The next morning after partaking of the hotel’s free breakfast and checking out, I fueled up at the nearby Kum N Go gas station and drove north on Rangeline Road to my first destination of the day, Webb City, which is a suburb of Joplin. Along the way, I stopped for a minute to snap a few pictures of an “s” sign indicating that the road that I was on was a part of the Historic Route 66 made famous by the 1960’s TV series that starred Martin Milner, George Maharis and Glenn Corbett.
My next stop was a large statue that I read about in a book called Roadside America, which describes interesting, out-of-the-way sites that would be of interest to the traveler. The statue, which depicts a pair of praying hands, was erected on a 40-foot, man-made hill right next to the highway. The hands, sculpted in 1972, stand 32 feet from the top of the hill and weigh 110 tons.
I then headed north on I-49 to the small town of Lamar to pay a brief visit to the house where our 33rd president, Harry S. Truman, was born on May 8, 1884. I knew that I would be arriving too early to take a tour of the humble abode, but that was fine with me. I was content to get a few photographs of the place and continue on my way.
Continuing north I drove a few miles to my next destination, the town of Nevada (pronounced ‘Nuh-VAY-duh.) I saw a sign for the local visitor center and pulled in. I wanted to find out where the Bushwhacker Museum was and also wanted information on any other sites of interest in the area.
The visitor center was located, or so I thought, in a multipurpose building that also contained other businesses. Walking into the building I could find no sign of a visitor center. As I walked by a real estate office, I saw through the open door a man who was talking on the phone. I waited outside his office until I could hear that he was done with his phone call. He beckoned me to come in and I told him that I was looking for the visitor center. He told me that the chamber of commerce had moved from that building. I then asked him where the museum was and he gave me directions.

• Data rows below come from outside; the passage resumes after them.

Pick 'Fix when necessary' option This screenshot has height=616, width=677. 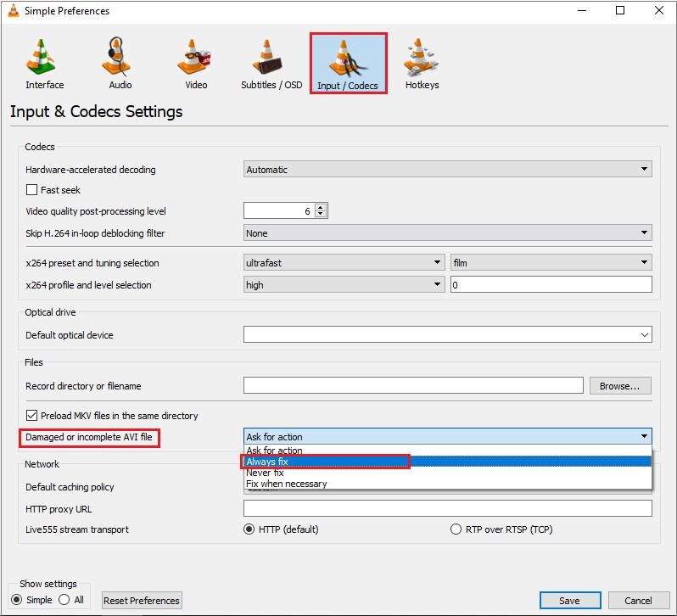point(286,484)
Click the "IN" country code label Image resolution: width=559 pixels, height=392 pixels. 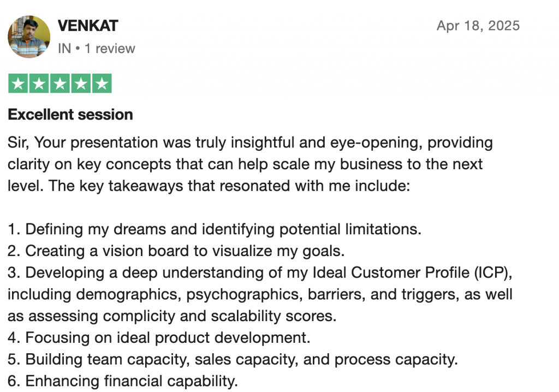pyautogui.click(x=64, y=49)
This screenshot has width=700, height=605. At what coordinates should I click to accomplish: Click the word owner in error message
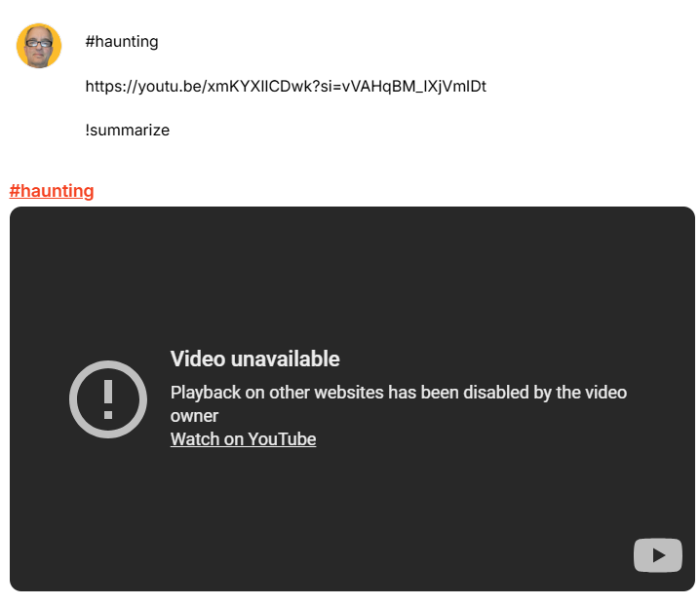194,416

Driving just two or three blocks I found the museum which is housed in the basement of the town library. I had first heard about the museum from a man named Steve Pyles whom I had met last April at Appomattox at the commemoration of the 150th anniversary of Lee’s surrender to Grant. We just happened to be seated next to each other at one of the outdoor lectures and had struck up a brief conversation about our mutual interest in history before the lecture began. He gave me a business card bearing his name and the name of the Bushwhacker Museum and invited me to come check it out if I was ever in the area.

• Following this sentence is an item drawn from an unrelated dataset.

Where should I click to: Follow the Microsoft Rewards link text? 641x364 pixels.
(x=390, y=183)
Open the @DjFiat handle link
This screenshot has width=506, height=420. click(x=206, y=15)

I entered the library and walked down the steps to the basement level and was greeted by a retired man. After I paid the $5.00 admission fee he offered to show me a movie. Just about every museum and historic site that I have come across has some sort of movie or audio-visual presentation.

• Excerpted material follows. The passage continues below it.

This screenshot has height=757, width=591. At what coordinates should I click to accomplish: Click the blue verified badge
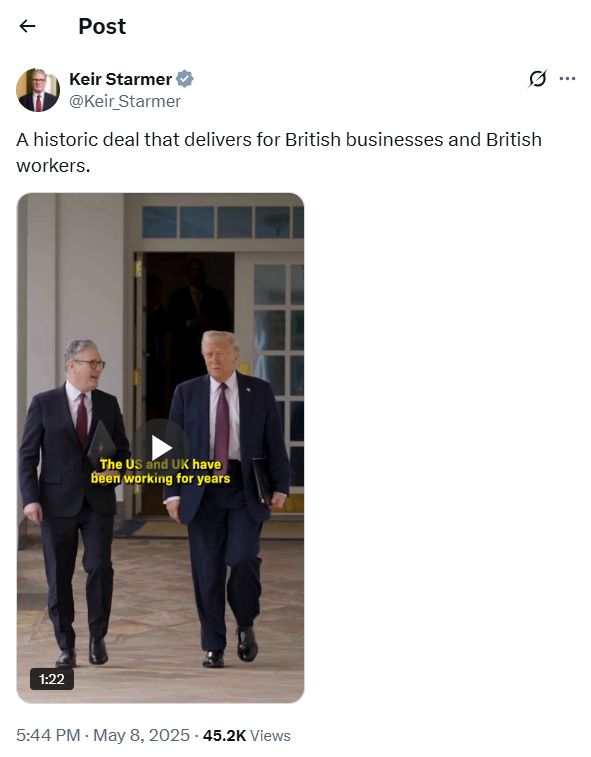coord(184,79)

After watching the movie, I perused the various exhibits in the museum, which tell the story of Vernon County and especially the events and the violence that took place in the region leading up to and during the War Between the States. Many violent encounters during that period took place between the Confederate Bushwhackers and the Unionist Jayhawkers, not only in the Nevada area but throughout the Kansas and Missouri region, which resulted in the unfortunate name, “Bleeding Kansas.”
Before leaving I asked if Mr. Pyles was there. They told me that he was not there that day but that they would tell him that I had stopped by.